▶ _Description of the task_:
What you produce should be an exact transcription of the data, minus any pictures.

(Records from a data collection)
== == ==

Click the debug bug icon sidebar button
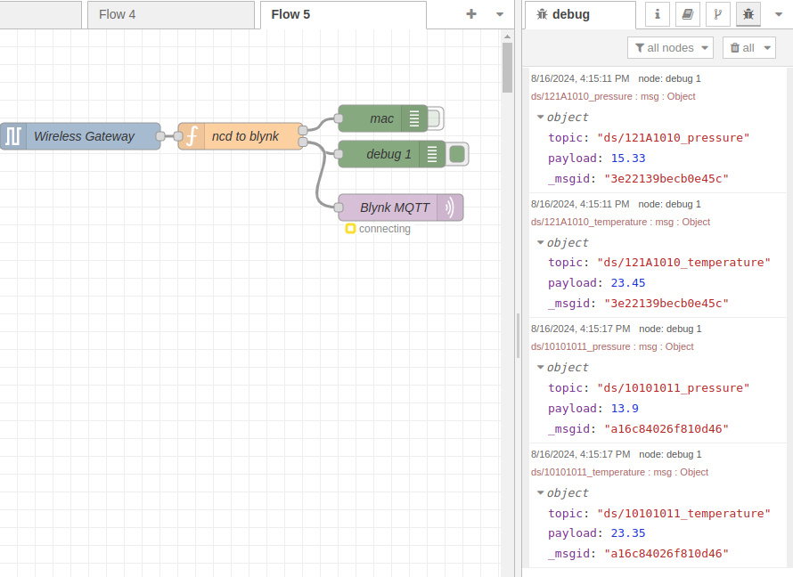Image resolution: width=793 pixels, height=577 pixels. click(748, 14)
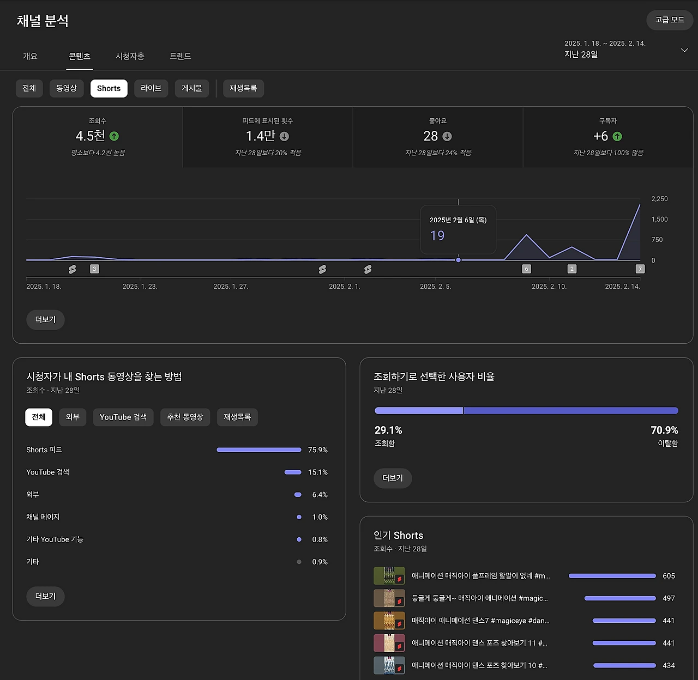Click the Shorts marker icon near 2025.2.1
This screenshot has height=680, width=698.
point(322,269)
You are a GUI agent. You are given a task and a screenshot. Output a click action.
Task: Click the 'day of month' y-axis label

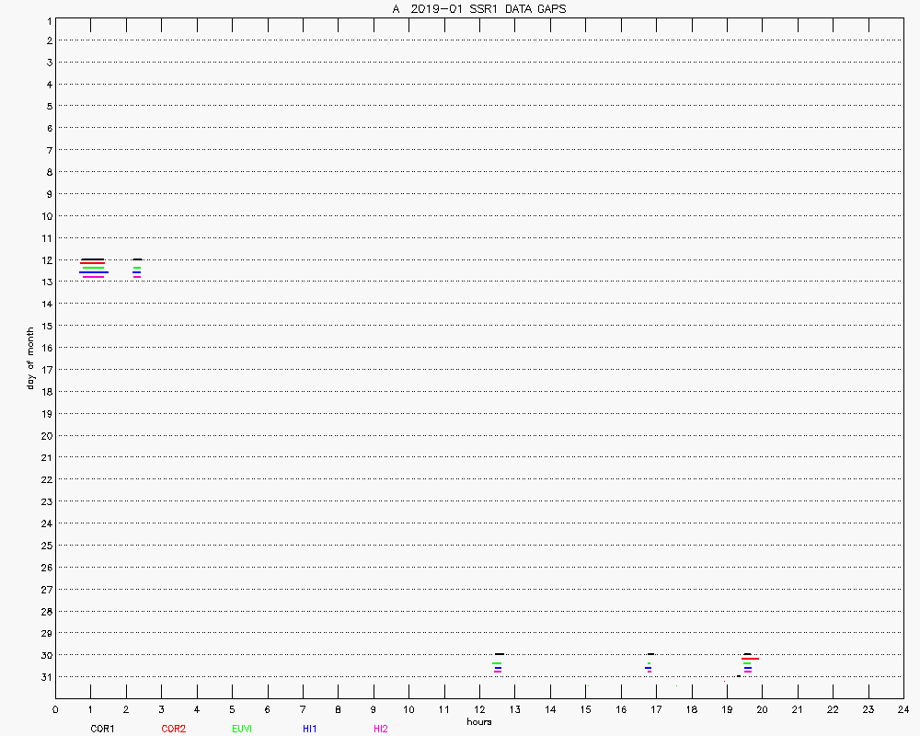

== == ==

▶ _Solution to the exercise_:
Click the debug bug icon sidebar button
Image resolution: width=793 pixels, height=577 pixels. click(748, 14)
Click the Shorts marker icon near 2025.2.1
This screenshot has height=680, width=698.
point(322,269)
You are a GUI agent. You are given a task and a screenshot. Output a click action.
Task: Click the 'day of month' y-axis label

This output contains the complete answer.